The employee matters agreement, dated as of March 30, 2019, allocates assets, liabilities and responsibilities relating to the employment, compensation, and employee benefits of Ironwood and Cyclerion employees, and other related matters in connection with the Separation, including the treatment of outstanding Ironwood incentive equity awards. Pursuant to the employee matters agreement, the outstanding Ironwood equity awards held by Cyclerion and Ironwood employees were adjusted in connection with the Separation, with the intent to maintain, immediately following the Separation, the economic value of the awards.

Additionally, the Company entered into two transition services agreements and a development agreement with Cyclerion.

Pursuant to the transition service agreements, the Company was obligated to provide and was entitled to receive certain transition services related to corporate functions, such as finance, procurement, facilities and development. Services provided by the Company to Cyclerion were to continue for an initial term of one to two years from the date of

the Separation (as applicable), unless earlier terminated or extended according to the terms of the transition services agreement. Services provided by Cyclerion to the Company continued for a term of one year from the date of the Separation. Services received and performed under each transition services agreement were paid at a mutually agreed upon rate. Amounts received for services provided to Cyclerion were recorded as other income and amounts paid for services provided by Cyclerion were recorded as selling, general and administrative expense and research and development expense, as applicable. The transition services agreements terminated on March 31, 2020. During the three months ended March 31, 2020, the Company recorded an insignificant amount of income as other income for services provided to Cyclerion. During each of the three and six months ended June 30, 2019, the Company recorded an insignificant amount of other income for services provided to Cyclerion. During the three months ended March 31, 2020, the Company recorded an insignificant amount of expense in selling, general and administrative expense for services provided by Cyclerion. During each of the three and six months ended June 30, 2019, the Company recorded an insignificant amount of expense in both selling, general and administrative expense and research and development expense for services provided by Cyclerion.

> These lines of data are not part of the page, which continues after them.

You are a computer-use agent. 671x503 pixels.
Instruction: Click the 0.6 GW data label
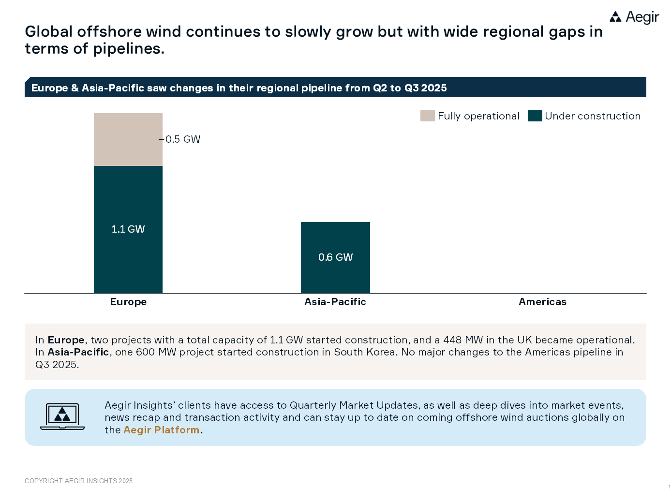click(335, 257)
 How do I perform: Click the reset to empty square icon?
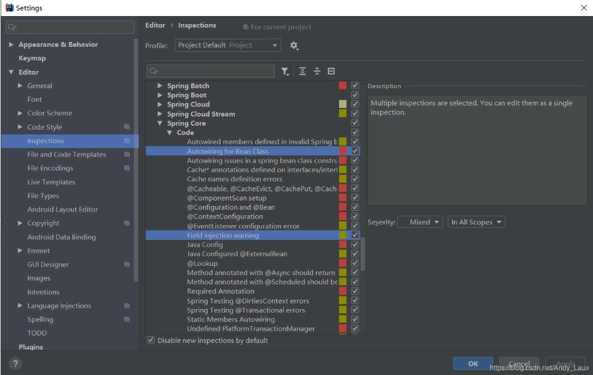point(331,72)
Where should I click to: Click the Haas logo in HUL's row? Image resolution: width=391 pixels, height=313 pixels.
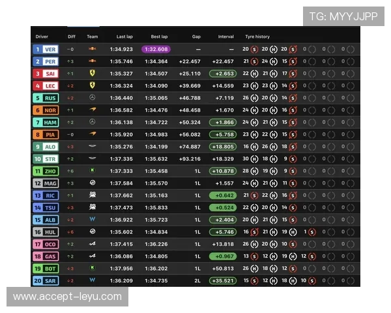tap(93, 231)
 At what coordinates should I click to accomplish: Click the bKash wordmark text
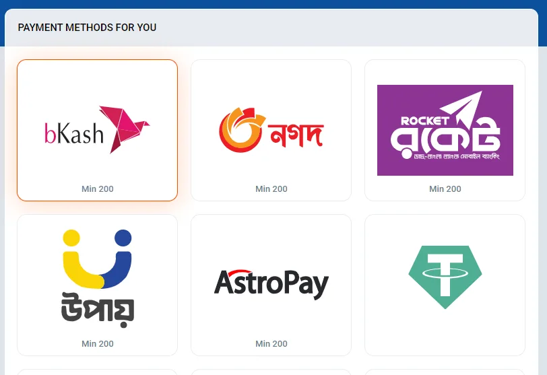click(x=74, y=133)
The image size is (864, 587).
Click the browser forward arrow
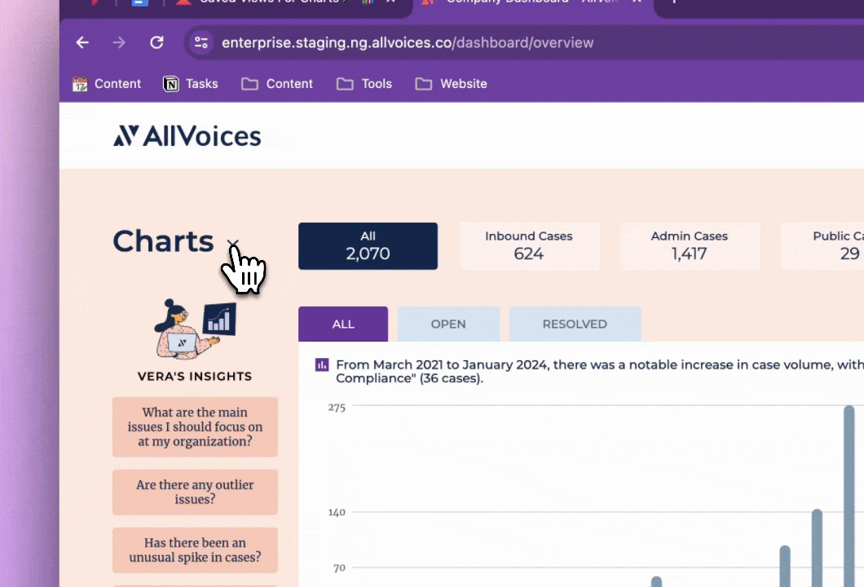pos(119,42)
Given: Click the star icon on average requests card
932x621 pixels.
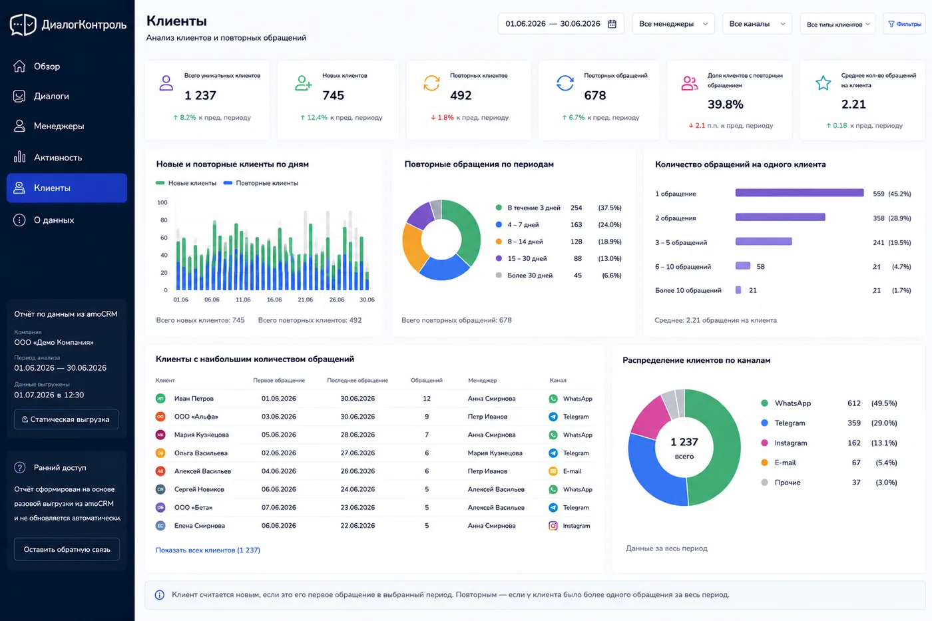Looking at the screenshot, I should (823, 83).
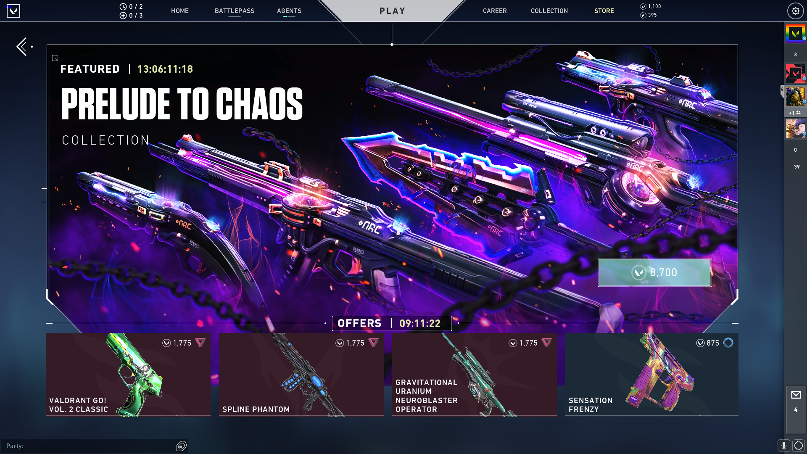Image resolution: width=807 pixels, height=454 pixels.
Task: Open the CAREER tab
Action: [495, 11]
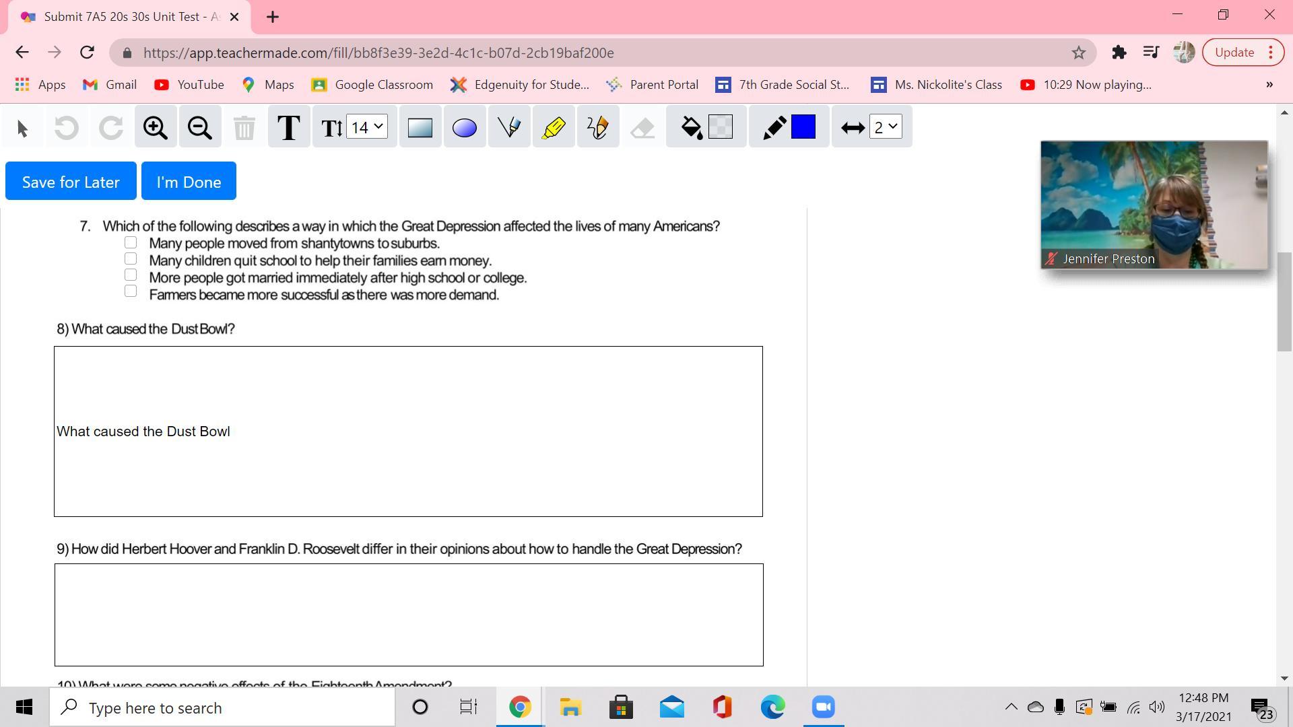Expand hidden bookmarks chevron
The height and width of the screenshot is (727, 1293).
coord(1269,85)
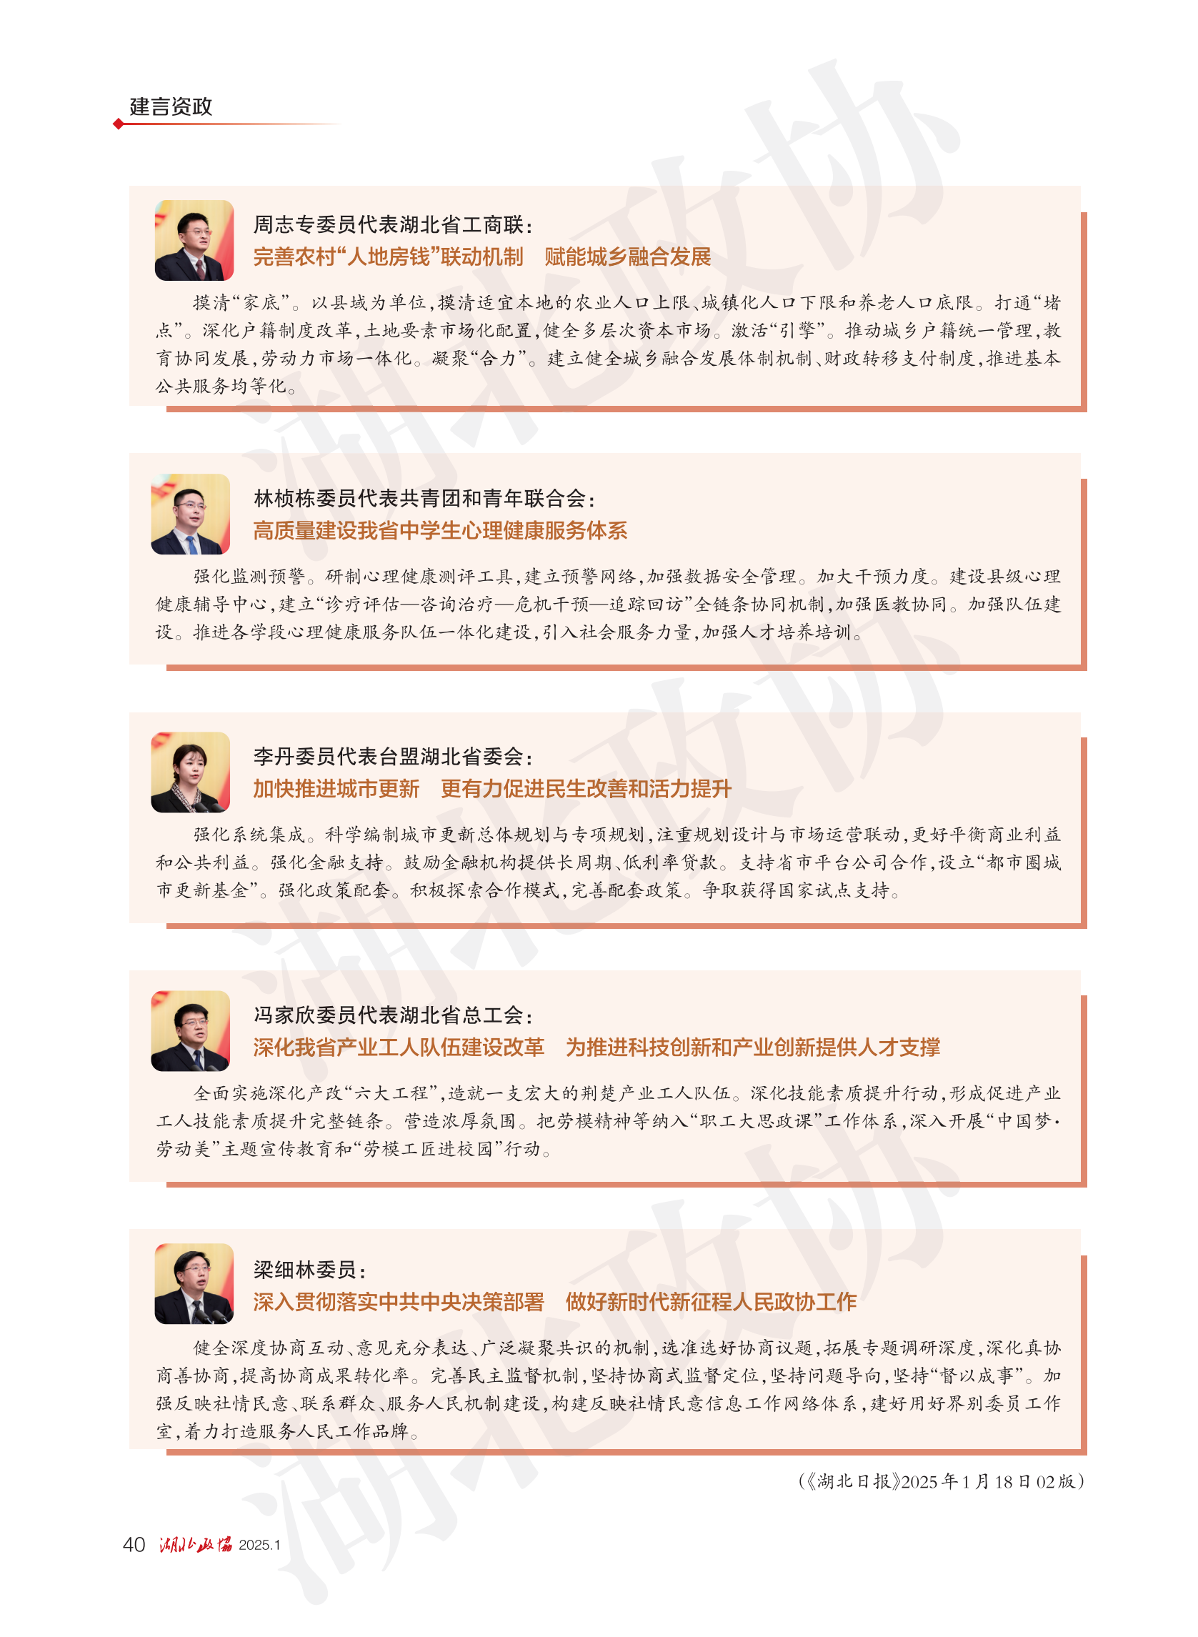1198x1637 pixels.
Task: Click headline 高质量建设我省中学生心理健康服务体系
Action: [x=440, y=531]
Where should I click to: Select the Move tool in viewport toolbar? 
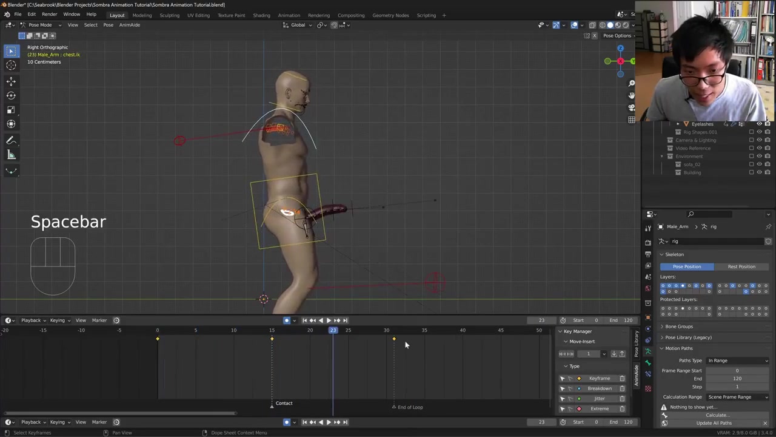pyautogui.click(x=11, y=81)
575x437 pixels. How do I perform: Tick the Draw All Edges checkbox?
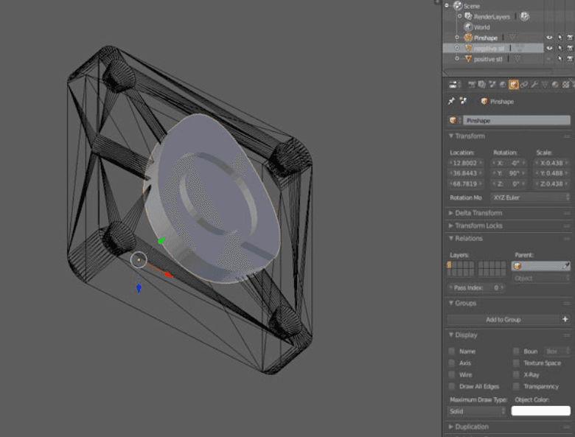click(x=453, y=386)
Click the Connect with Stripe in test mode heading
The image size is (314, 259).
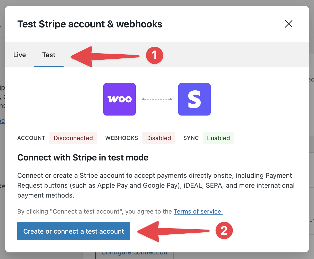click(83, 157)
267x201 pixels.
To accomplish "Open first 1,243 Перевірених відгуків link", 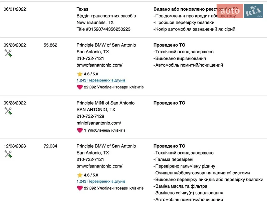I will pos(101,80).
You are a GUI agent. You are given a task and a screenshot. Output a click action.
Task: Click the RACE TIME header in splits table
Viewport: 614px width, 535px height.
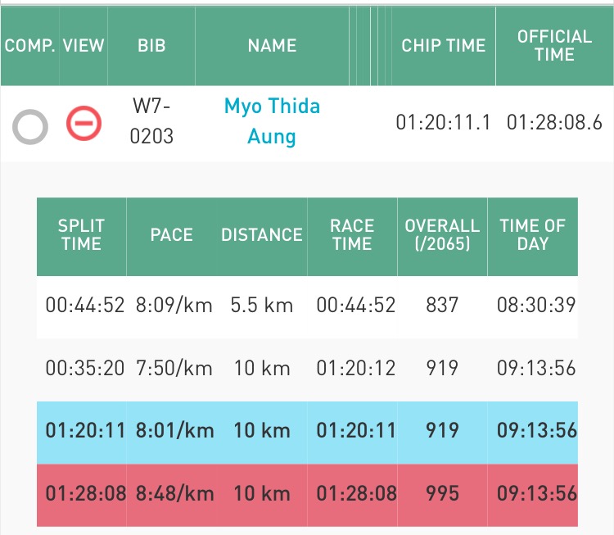tap(352, 236)
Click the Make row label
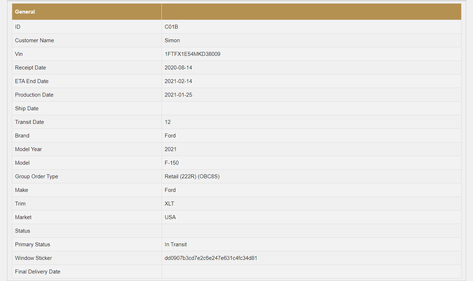This screenshot has height=281, width=473. [x=21, y=190]
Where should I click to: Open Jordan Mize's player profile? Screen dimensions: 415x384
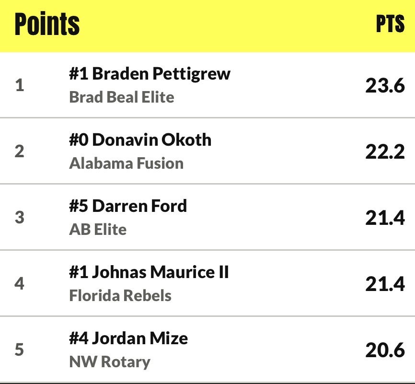(x=128, y=338)
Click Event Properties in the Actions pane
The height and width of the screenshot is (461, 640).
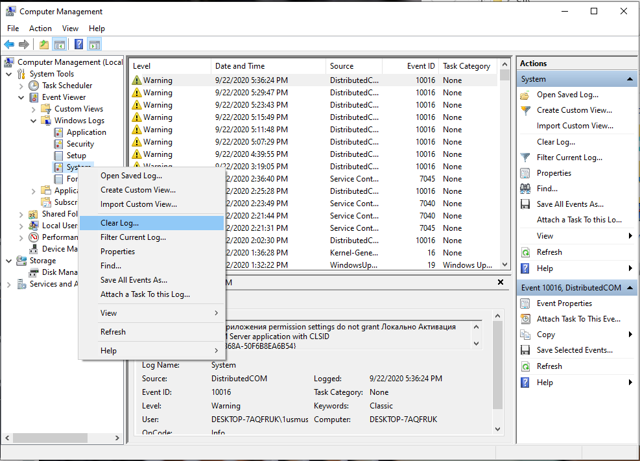(564, 303)
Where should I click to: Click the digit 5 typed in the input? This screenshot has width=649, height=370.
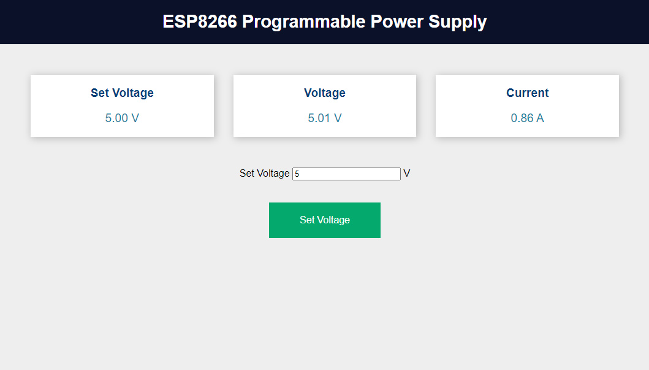pyautogui.click(x=297, y=174)
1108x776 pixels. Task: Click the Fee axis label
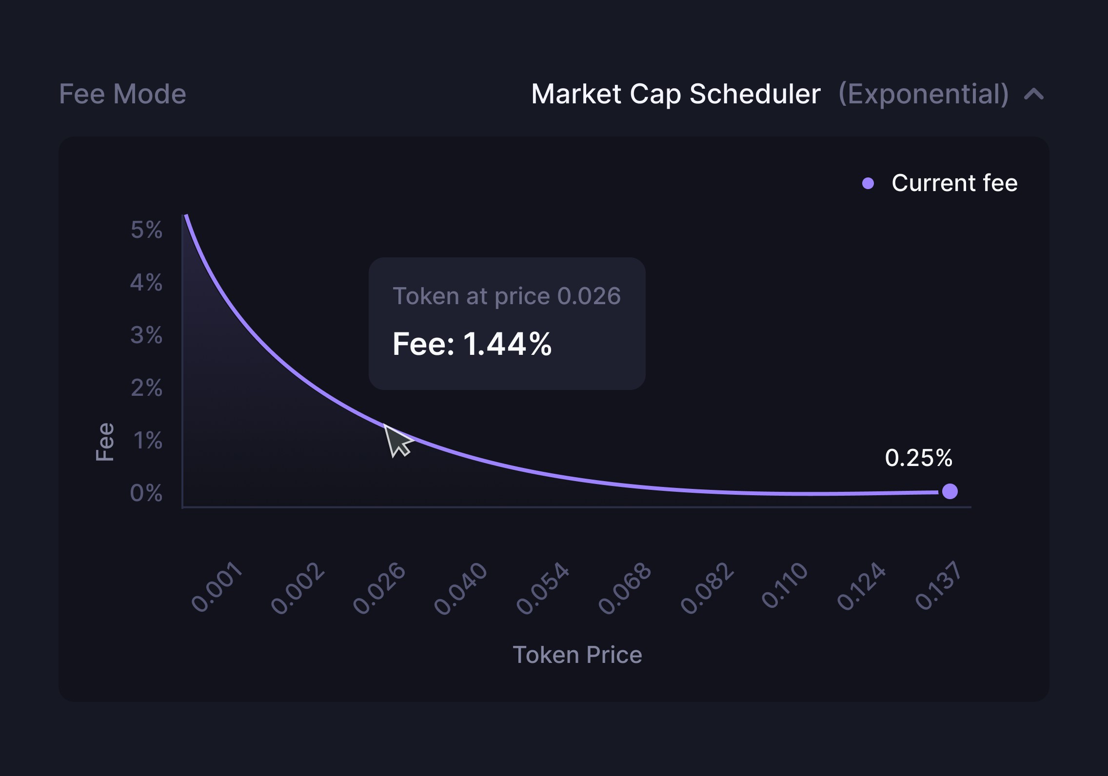[x=105, y=440]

Pursuant to the development agreement, Cyclerion is obligated to provide the Company with certain research and development services with respect to certain of Ironwood’s products and product candidates, including MD-7246 and IW-3718. Such research and development activities are governed by a joint steering committee comprised of representatives from both Cyclerion and Ironwood. Services received are paid at a mutually agreed upon rate. The Company recorded approximately $0.8 million and approximately $1.8 million in research and development expenses under the development agreement during the three and six months ended June 30, 2020, respectively. The Company recorded approximately $1.7 million in research and development expenses under the development agreement during each of the three and six months ended June 30, 2019.

Discontinued Operations

Upon Separation, the Company determined its sGC business qualified for discontinued operations accounting treatment in accordance with Accounting Standards Codification (“ASC”) 205-20, Discontinued Operations. There were no sGC expenses related to Cyclerion for the six months ended June 30, 2020. The following is a summary of sGC expenses related to Cyclerion for the six months ended June 30, 2019 (in thousands):

Six months ended

June 30,

    

2019

 

Costs and expenses:

Research and development

 

21,792

Selling, general and administrative

 

15,646

Net loss from discontinued operations

37,438

There were no assets or liabilities related to discontinued operations as of June 30, 2020 or December 31, 2019, as all balances were transferred to Cyclerion upon Separation.